Sem o Tio Sam, OMS vai cortar orçamento em 20% para 2026-2027
A Organização Mundial da Saúde enfrenta uma significativa redução em seus recursos financeiros devido à decisão dos Estados Unidos de interromper seu apoio. O valor cortado chega a 600 milhões de dólares, o que equivale a aproximadamente 3,4 bilhões de reais. A mudança ocorre após o retorno de Donald Trump à presidência norte-americana, quando o país anunciou sua saída da entidade e suspendeu repasses.
Originalmente, a OMS havia planejado um orçamento de 5,3 bilhões de dólares para o período 2026-2027, mas, diante das circunstâncias, revisou a proposta para 4,9 bilhões e, posteriormente, para 4,2 bilhões. Essa queda representa uma diminuição de 21% em relação ao valor inicialmente projetado.

A situação se agrava com a diminuição de contribuições de outras nações, que têm direcionado seus investimentos para áreas como defesa. Como consequência, a organização precisará reduzir gastos em todas as suas esferas, incluindo a sede e os departamentos regionais.

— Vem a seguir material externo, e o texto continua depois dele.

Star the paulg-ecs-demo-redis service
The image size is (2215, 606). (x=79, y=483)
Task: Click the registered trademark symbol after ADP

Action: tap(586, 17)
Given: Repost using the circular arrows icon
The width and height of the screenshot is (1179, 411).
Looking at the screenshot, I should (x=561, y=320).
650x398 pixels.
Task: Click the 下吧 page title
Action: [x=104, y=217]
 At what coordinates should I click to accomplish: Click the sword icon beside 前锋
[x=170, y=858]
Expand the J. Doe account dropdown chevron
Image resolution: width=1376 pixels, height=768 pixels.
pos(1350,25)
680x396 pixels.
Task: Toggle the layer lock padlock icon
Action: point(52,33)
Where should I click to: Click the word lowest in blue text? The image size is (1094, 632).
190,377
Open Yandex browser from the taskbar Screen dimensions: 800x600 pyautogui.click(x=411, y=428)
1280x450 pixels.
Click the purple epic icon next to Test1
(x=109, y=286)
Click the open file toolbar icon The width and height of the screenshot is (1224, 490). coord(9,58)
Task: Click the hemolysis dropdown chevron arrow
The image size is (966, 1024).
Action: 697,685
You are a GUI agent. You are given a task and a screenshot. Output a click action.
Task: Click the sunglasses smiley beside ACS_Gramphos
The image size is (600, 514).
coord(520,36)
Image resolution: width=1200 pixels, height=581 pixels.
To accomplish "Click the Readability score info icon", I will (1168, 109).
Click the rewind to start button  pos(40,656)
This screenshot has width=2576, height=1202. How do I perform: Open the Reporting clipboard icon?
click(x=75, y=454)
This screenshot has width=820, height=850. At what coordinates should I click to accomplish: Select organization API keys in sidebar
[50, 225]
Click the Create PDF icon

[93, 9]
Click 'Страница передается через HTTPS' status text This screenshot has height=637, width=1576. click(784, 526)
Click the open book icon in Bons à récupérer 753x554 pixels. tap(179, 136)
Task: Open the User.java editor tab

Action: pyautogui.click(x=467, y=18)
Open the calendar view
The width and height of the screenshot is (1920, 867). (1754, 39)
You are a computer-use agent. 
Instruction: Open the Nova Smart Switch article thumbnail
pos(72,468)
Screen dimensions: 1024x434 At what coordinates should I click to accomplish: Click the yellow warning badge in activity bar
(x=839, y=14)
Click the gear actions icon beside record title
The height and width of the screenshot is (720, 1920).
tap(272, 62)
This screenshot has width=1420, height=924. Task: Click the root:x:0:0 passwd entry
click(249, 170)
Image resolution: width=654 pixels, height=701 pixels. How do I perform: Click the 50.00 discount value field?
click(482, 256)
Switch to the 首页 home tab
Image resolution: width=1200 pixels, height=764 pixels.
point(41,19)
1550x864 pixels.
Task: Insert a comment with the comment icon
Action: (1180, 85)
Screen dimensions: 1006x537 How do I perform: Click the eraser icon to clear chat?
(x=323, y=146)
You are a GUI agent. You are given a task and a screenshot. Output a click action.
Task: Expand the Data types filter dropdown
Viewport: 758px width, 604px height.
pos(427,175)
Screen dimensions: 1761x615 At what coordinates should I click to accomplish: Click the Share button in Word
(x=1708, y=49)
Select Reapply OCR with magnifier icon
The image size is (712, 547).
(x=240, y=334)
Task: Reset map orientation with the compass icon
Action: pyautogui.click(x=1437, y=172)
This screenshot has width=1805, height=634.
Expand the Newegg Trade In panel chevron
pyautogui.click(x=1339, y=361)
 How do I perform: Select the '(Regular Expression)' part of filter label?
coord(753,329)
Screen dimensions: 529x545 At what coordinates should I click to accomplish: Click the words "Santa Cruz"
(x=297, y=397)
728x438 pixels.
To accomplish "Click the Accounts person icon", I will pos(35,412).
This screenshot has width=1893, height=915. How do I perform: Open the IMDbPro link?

Esse cenário preocupa, já que a OMS desempenha um papel fundamental no combate a crises sanitárias e no fortalecimento de sistemas de saúde ao redor do mundo. Tedros Adhanom Ghebreyesus, diretor-geral da entidade, ressaltou a necessidade de manter os programas prioritários, mesmo com as dificuldades financeiras. A falta de recursos pode comprometer a capacidade de resposta da organização em situações de emergência e no apoio a iniciativas globais de saúde.